-- start Records shown --

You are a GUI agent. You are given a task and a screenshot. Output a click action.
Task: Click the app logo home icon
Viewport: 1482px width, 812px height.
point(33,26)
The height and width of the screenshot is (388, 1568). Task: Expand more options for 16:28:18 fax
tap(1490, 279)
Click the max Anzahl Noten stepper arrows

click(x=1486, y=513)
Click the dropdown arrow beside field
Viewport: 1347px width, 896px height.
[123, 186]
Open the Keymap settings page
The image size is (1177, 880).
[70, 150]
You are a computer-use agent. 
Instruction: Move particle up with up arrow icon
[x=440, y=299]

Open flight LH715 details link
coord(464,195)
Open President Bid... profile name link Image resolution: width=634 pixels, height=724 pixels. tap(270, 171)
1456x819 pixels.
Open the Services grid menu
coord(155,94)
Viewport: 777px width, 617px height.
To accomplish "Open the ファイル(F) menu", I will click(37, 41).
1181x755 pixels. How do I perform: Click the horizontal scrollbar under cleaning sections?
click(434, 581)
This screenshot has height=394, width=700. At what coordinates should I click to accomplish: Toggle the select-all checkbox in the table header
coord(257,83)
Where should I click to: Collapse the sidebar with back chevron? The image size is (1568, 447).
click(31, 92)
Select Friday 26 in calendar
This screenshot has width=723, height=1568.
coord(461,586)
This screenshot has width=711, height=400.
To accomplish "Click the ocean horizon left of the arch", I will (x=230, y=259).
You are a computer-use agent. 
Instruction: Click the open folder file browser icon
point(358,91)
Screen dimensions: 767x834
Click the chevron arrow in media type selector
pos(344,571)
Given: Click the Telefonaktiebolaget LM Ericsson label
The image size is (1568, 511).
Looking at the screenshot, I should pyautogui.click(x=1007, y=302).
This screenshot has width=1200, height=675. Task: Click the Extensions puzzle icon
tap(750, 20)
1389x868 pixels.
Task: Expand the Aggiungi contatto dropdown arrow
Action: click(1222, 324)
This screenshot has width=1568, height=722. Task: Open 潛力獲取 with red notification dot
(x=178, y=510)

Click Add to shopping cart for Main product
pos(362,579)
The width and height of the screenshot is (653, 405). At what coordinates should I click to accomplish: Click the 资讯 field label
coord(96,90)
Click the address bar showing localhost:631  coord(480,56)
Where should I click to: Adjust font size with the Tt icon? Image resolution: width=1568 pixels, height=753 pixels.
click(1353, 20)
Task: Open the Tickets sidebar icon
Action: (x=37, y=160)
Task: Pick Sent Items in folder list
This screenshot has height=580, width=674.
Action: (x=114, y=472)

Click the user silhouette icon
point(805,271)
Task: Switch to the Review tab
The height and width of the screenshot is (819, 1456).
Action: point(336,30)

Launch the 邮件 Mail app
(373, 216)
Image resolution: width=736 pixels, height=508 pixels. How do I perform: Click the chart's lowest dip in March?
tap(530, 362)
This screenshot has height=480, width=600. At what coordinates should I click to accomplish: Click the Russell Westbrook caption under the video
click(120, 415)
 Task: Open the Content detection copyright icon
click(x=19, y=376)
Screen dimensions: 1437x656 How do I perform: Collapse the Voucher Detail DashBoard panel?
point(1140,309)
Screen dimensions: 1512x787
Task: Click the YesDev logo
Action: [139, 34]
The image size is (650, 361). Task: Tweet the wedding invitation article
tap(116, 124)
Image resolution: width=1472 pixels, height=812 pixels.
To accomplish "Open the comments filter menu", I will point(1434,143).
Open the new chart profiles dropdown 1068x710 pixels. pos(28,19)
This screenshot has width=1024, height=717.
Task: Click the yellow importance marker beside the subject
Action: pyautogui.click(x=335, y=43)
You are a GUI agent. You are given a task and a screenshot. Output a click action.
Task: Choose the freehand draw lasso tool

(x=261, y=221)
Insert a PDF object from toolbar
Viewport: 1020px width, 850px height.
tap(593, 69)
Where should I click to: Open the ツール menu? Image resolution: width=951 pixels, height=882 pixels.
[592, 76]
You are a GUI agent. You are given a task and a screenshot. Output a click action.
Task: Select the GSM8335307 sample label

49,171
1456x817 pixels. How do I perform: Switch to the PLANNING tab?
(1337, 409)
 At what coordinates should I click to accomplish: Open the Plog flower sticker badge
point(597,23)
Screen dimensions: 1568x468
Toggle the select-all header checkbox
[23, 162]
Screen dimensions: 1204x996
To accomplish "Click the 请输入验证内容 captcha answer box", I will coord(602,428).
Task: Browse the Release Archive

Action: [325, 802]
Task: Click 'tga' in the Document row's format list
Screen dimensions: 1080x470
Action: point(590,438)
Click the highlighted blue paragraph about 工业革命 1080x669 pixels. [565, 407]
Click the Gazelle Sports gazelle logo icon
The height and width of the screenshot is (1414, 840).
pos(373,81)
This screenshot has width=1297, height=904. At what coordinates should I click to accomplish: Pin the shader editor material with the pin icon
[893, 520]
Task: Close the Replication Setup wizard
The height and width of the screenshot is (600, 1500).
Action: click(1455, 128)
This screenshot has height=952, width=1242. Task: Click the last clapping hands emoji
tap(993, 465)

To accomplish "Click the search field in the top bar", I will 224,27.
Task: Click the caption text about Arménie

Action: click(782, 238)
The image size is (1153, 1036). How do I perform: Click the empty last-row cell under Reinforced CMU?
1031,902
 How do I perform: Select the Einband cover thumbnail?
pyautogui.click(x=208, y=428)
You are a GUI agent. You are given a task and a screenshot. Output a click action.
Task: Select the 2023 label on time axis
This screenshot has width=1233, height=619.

-- end Records shown --

__Aim__.
Return all of the records above word for word, keeping every line in its original order.

__Full answer__.
You are a GUI agent. You are given a task and a screenshot. Output a click action.
Task: Click the app logo home icon
Viewport: 1482px width, 812px height.
point(33,26)
The height and width of the screenshot is (388, 1568). Task: Expand more options for 16:28:18 fax
tap(1490, 279)
Click the max Anzahl Noten stepper arrows

click(x=1486, y=513)
Click the dropdown arrow beside field
Viewport: 1347px width, 896px height.
[123, 186]
Open the Keymap settings page
The image size is (1177, 880).
[70, 150]
You are a computer-use agent. 
Instruction: Move particle up with up arrow icon
[x=440, y=299]

Open flight LH715 details link
coord(464,195)
Open President Bid... profile name link Image resolution: width=634 pixels, height=724 pixels. tap(270, 171)
1456x819 pixels.
Open the Services grid menu
coord(155,94)
Viewport: 777px width, 617px height.
To accomplish "Open the ファイル(F) menu", I will click(37, 41).
1181x755 pixels. How do I perform: Click the horizontal scrollbar under cleaning sections?
click(434, 581)
This screenshot has height=394, width=700. At what coordinates should I click to accomplish: Toggle the select-all checkbox in the table header
coord(257,83)
Where should I click to: Collapse the sidebar with back chevron? The image size is (1568, 447).
click(31, 92)
Select Friday 26 in calendar
This screenshot has width=723, height=1568.
coord(461,586)
This screenshot has width=711, height=400.
To accomplish "Click the ocean horizon left of the arch", I will (x=230, y=259).
You are a computer-use agent. 
Instruction: Click the open folder file browser icon
point(358,91)
Screen dimensions: 767x834
Click the chevron arrow in media type selector
pos(344,571)
Given: Click the Telefonaktiebolaget LM Ericsson label
The image size is (1568, 511).
Looking at the screenshot, I should pyautogui.click(x=1007, y=302).
This screenshot has width=1200, height=675. Task: Click the Extensions puzzle icon
tap(750, 20)
1389x868 pixels.
Task: Expand the Aggiungi contatto dropdown arrow
Action: click(1222, 324)
This screenshot has width=1568, height=722. Task: Open 潛力獲取 with red notification dot
(x=178, y=510)

Click Add to shopping cart for Main product
pos(362,579)
The width and height of the screenshot is (653, 405). At what coordinates should I click to accomplish: Click the 资讯 field label
coord(96,90)
Click the address bar showing localhost:631  coord(480,56)
Where should I click to: Adjust font size with the Tt icon? Image resolution: width=1568 pixels, height=753 pixels.
click(1353, 20)
Task: Open the Tickets sidebar icon
Action: (x=37, y=160)
Task: Pick Sent Items in folder list
This screenshot has height=580, width=674.
Action: (x=114, y=472)

Click the user silhouette icon
point(805,271)
Task: Switch to the Review tab
The height and width of the screenshot is (819, 1456).
Action: point(336,30)

Launch the 邮件 Mail app
(373, 216)
Image resolution: width=736 pixels, height=508 pixels. How do I perform: Click the chart's lowest dip in March?
tap(530, 362)
This screenshot has height=480, width=600. At what coordinates should I click to accomplish: Click the Russell Westbrook caption under the video
click(120, 415)
 Task: Open the Content detection copyright icon
click(x=19, y=376)
Screen dimensions: 1437x656 How do I perform: Collapse the Voucher Detail DashBoard panel?
point(1140,309)
Screen dimensions: 1512x787
Task: Click the YesDev logo
Action: [139, 34]
The image size is (650, 361). Task: Tweet the wedding invitation article
tap(116, 124)
Image resolution: width=1472 pixels, height=812 pixels.
To accomplish "Open the comments filter menu", I will point(1434,143).
Open the new chart profiles dropdown 1068x710 pixels. pos(28,19)
This screenshot has width=1024, height=717.
Task: Click the yellow importance marker beside the subject
Action: pyautogui.click(x=335, y=43)
You are a GUI agent. You are given a task and a screenshot. Output a click action.
Task: Choose the freehand draw lasso tool

(x=261, y=221)
Insert a PDF object from toolbar
Viewport: 1020px width, 850px height.
tap(593, 69)
Where should I click to: Open the ツール menu? Image resolution: width=951 pixels, height=882 pixels.
[592, 76]
You are a GUI agent. You are given a task and a screenshot. Output a click action.
Task: Select the GSM8335307 sample label

49,171
1456x817 pixels. How do I perform: Switch to the PLANNING tab?
(1337, 409)
 At what coordinates should I click to accomplish: Open the Plog flower sticker badge
point(597,23)
Screen dimensions: 1568x468
Toggle the select-all header checkbox
[23, 162]
Screen dimensions: 1204x996
To accomplish "Click the 请输入验证内容 captcha answer box", I will coord(602,428).
Task: Browse the Release Archive

Action: [325, 802]
Task: Click 'tga' in the Document row's format list
Screen dimensions: 1080x470
Action: point(590,438)
Click the highlighted blue paragraph about 工业革命 1080x669 pixels. [565, 407]
Click the Gazelle Sports gazelle logo icon
The height and width of the screenshot is (1414, 840).
pos(373,81)
This screenshot has width=1297, height=904. At what coordinates should I click to accomplish: Pin the shader editor material with the pin icon
[893, 520]
Task: Close the Replication Setup wizard
The height and width of the screenshot is (600, 1500).
Action: click(1455, 128)
This screenshot has height=952, width=1242. Task: Click the last clapping hands emoji
tap(993, 465)

To accomplish "Click the search field in the top bar", I will 224,27.
Task: Click the caption text about Arménie

Action: click(782, 238)
The image size is (1153, 1036). How do I perform: Click the empty last-row cell under Reinforced CMU?
1031,902
 How do I perform: Select the Einband cover thumbnail?
pyautogui.click(x=208, y=428)
You are a GUI agent. You are given a task and a screenshot. Output a click action.
Task: Select the 2023 label on time axis
This screenshot has width=1233, height=619.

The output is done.